1.     Remove the cover slips of the slides (stored in a -80°C freezer) with a razor blade and dry slides in an ethanol series (70%, 95%, 100% ethanol 5 min each at room temperature).  The slides should be dried several hrs before in situ hybridization.

2.     Prepare the hybridization mixture as follows:

        deionized formamide                                             10 µl

        20X SSC                                                                  2 µl

        Sheared salmon sperm DNA (10 mg/ml)                 2 µl

        Probe DNA                                                              1-2 µl

        H2O                                                              ? µl

        50% dextran sulfate                                                4 µl

        Total                                                                       20 µl

        Notes: Use H2O to adjust the total volume to 20 µl.  10 µl will be applied to each slide with a 18 ´ 18 mm cover slip.  Make sure the solution is well mixed because the 50% dextran sulfate is very sticky.

3.     Denature this mixture by placing at a 80°C heating block for 5 minutes and immediately chill the mixture on ice.  Spin down the solution.
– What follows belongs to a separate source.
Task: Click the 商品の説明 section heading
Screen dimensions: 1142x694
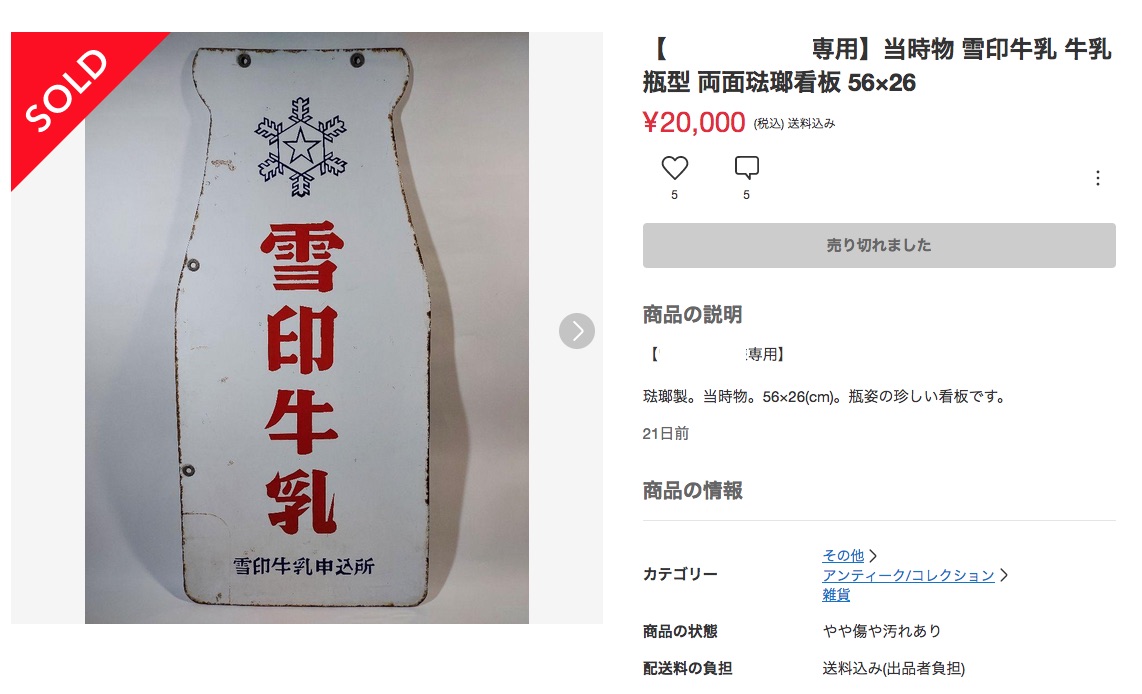Action: (692, 315)
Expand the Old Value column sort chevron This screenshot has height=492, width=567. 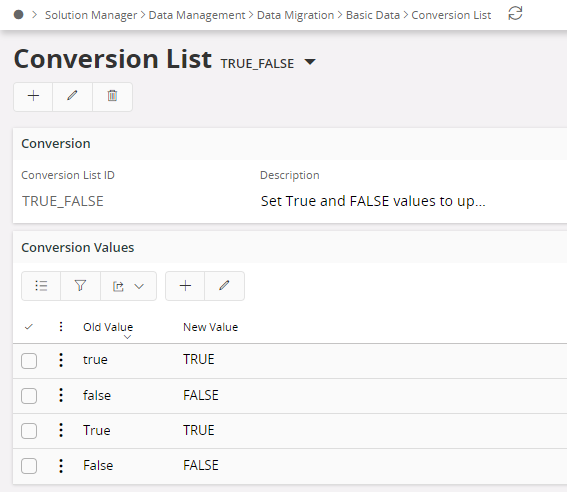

4.     Add 150 µl of 70% formamide in 2X SSC solution on the dried slides and cover the slides with 22 ´ 40 mm cover slips.  Place slides on a plate (Metal or glass) in a 80°C hot oven for 1.5 min. (10 ml stock solution of 70% formamide in 2X SSC: 7 ml formamide, 1 ml 20X SSC, 2 ml H2O)

5.     Remove the cover slips by swing the slides and dip the slides immediately into an cold ethanol series (70%, 95%, and 100%, 5 min each at -20°C) and air dry the slides.

6.     Apply 10 µl hybridization mixture to each slide and cover with a 18 ´ 18 mm cover slip.  Seal the cover slip with rubber cement and place the slides in a wet chamber.

        Notes: You can use any kind of boxes with 2 layers of wet 3 mm Whatman paper on the bottom, use plastic bars or something else to hold the slides.

7.     Incubate the wet chamber at 37°C for minimum 6 hrs or overnight.

Notes:

a.     You may check the dried slides under a phase contrast microscope to make sure the metaphase cells are still there and the chromosomes are still in good shape (flat).  This is very important.  You will never get satisfactory results if the chromosomes become ugly after drying.

b.     The quality of formamide is important.  The formamide from CMS is very good in our hands.